About this exercise:
Could you reproduce, exactly as written, every line from the one containing "You are a GUI" through the last line of the records, and nothing else?

Saved data entries

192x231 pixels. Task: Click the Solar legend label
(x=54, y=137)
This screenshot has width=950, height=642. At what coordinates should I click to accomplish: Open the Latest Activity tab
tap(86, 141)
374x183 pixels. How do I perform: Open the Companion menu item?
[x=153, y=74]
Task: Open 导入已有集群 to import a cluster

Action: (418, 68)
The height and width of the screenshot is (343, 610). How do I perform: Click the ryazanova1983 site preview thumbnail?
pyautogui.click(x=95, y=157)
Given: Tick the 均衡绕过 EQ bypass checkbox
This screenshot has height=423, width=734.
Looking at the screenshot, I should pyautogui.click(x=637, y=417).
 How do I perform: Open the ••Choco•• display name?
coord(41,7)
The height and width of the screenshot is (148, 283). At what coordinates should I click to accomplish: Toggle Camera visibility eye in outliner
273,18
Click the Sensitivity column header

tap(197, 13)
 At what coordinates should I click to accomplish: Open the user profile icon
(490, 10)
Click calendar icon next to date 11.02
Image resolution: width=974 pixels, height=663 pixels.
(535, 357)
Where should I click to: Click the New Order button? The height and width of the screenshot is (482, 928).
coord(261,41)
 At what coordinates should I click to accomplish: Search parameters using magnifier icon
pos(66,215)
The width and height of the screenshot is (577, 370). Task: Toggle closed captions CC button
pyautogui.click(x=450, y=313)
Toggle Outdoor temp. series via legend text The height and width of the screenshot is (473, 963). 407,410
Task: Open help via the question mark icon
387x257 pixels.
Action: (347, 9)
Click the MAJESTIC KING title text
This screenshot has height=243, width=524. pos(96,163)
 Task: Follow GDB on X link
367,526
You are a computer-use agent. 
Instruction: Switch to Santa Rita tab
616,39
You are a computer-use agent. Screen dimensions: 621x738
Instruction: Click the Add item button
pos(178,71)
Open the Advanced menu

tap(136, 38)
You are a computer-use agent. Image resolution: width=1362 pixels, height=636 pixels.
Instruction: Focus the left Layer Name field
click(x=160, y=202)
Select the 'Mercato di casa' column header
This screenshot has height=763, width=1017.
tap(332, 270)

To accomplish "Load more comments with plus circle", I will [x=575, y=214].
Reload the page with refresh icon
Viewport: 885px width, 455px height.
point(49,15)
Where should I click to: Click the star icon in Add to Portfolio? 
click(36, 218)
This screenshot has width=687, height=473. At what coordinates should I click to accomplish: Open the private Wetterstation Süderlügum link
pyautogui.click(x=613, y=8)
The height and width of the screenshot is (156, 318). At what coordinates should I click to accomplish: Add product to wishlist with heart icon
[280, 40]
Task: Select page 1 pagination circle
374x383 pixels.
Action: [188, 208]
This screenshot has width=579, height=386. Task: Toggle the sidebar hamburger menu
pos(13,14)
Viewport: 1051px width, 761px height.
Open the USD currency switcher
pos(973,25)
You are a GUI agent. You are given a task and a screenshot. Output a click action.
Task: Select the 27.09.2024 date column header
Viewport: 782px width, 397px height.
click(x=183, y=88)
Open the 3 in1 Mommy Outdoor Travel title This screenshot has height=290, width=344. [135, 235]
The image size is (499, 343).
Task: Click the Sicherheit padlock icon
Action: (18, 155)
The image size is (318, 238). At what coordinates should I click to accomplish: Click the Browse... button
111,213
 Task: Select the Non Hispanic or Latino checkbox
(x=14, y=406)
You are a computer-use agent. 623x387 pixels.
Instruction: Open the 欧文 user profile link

Problem solution:
You are a GUI agent. You are given a task and a screenshot. Output a click action.
Task: Select the 27.09.2024 date column header
Viewport: 782px width, 397px height.
click(x=183, y=88)
Open the 3 in1 Mommy Outdoor Travel title This screenshot has height=290, width=344. [135, 235]
The image size is (499, 343).
Task: Click the Sicherheit padlock icon
Action: (18, 155)
The image size is (318, 238). At what coordinates should I click to accomplish: Click the Browse... button
111,213
 Task: Select the Non Hispanic or Latino checkbox
(x=14, y=406)
You are a computer-use agent. 623x387 pixels.
Instruction: Open the 欧文 user profile link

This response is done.